Indeed, without my fear of a mortal's comeuppance, why wouldn't I take hours out of my day to practice such a thing? It's my understanding of my limitations that makes me put down some dreams in favor of others. This essay, the words in it and the skill of combining them into something that communicates an emotion... that's what I want to do with my time. “My Time.” How horrific is that? The tacit way our language condones this degradation and eventual, abrupt corruption of our bodies, I mean. So inimical and profound a part of the way we live our lives that most wouldn't even think to fight back.
I've said often that the one thing that I will always regret the things I haven't done, no matter how many things I do. I regret all the lives I could not live.

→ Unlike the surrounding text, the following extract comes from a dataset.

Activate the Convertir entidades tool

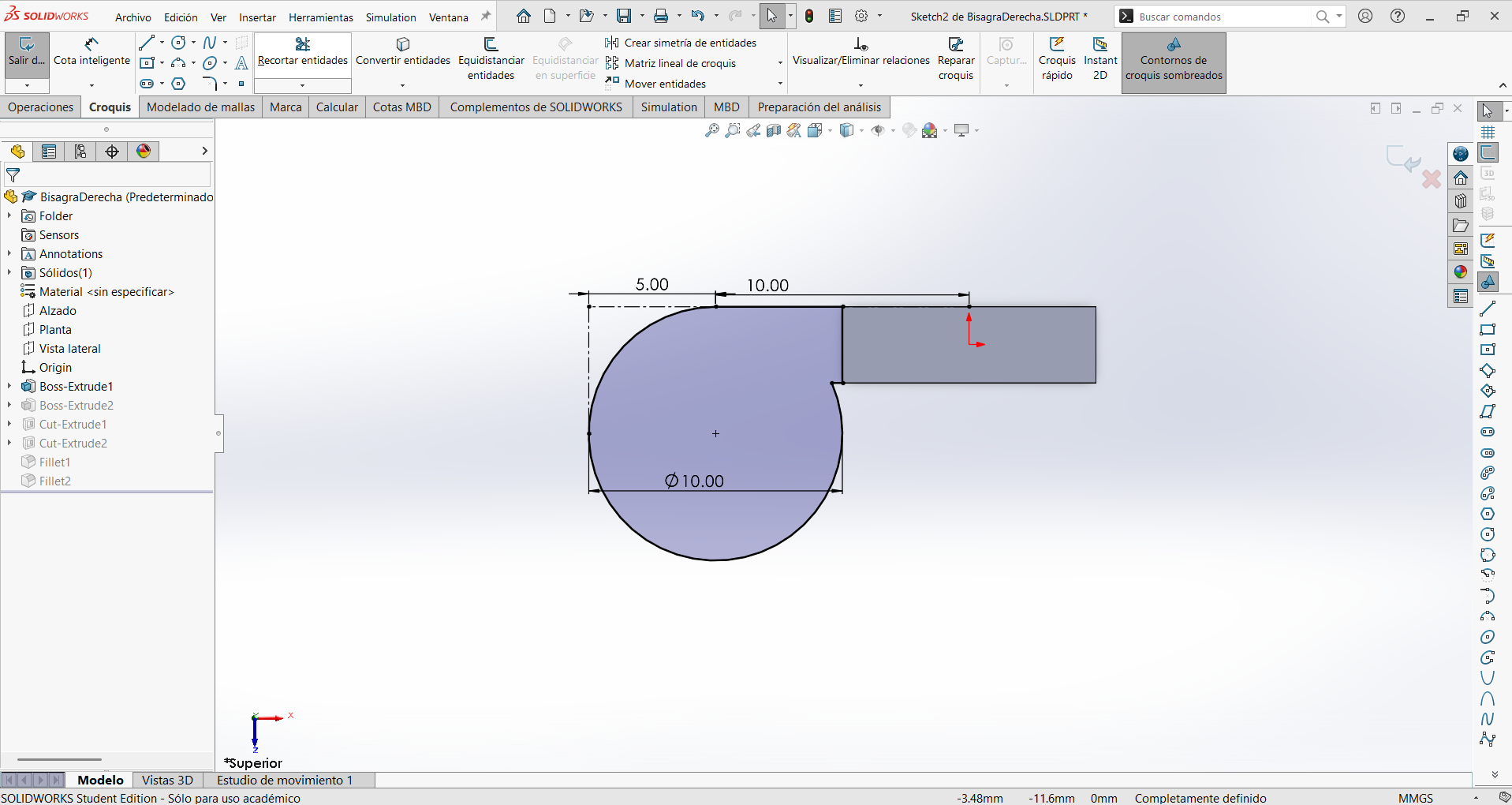(x=403, y=52)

I want to hold within me the knowledge of every human life, all separate and self-contained. The accumulated understanding of every human life.
But that's only the perfection. Each extra second, each little memento and moment of prescience is worth paying for. Worth owning. This is why the choice between music and martial arts and poetry is so painful. I want to feel what the musicians feel, and yet my mind does not work quickly enough to do all this at once. I'm bogged down now for reasons of mental acuity, in itself a physical defect. Genetic. Hereditary. A function of the kinds of experiences I had as a child. The way my Jell-O brain settled into its mold, now unshakable. It can wiggle and stretch a little, but it can only be shaped so much before it will break. So I'm stuck being a slow learner.
I feel though, that it has not kept me from an ability of mastery. Perfection. Of course, this only magnifies the injury I feel at my brief time here. Were I to live several centuries, of course I could put down the typepad one day and pick up that harmonica. I could nod at my sweet whistling and fill the trainyards and cages with that sad melody. All the time in the world to perfect the skills that escape me, slowly crafting my physical and mental coordination until all that is left is that perspicacity, a laser width focus on a skill.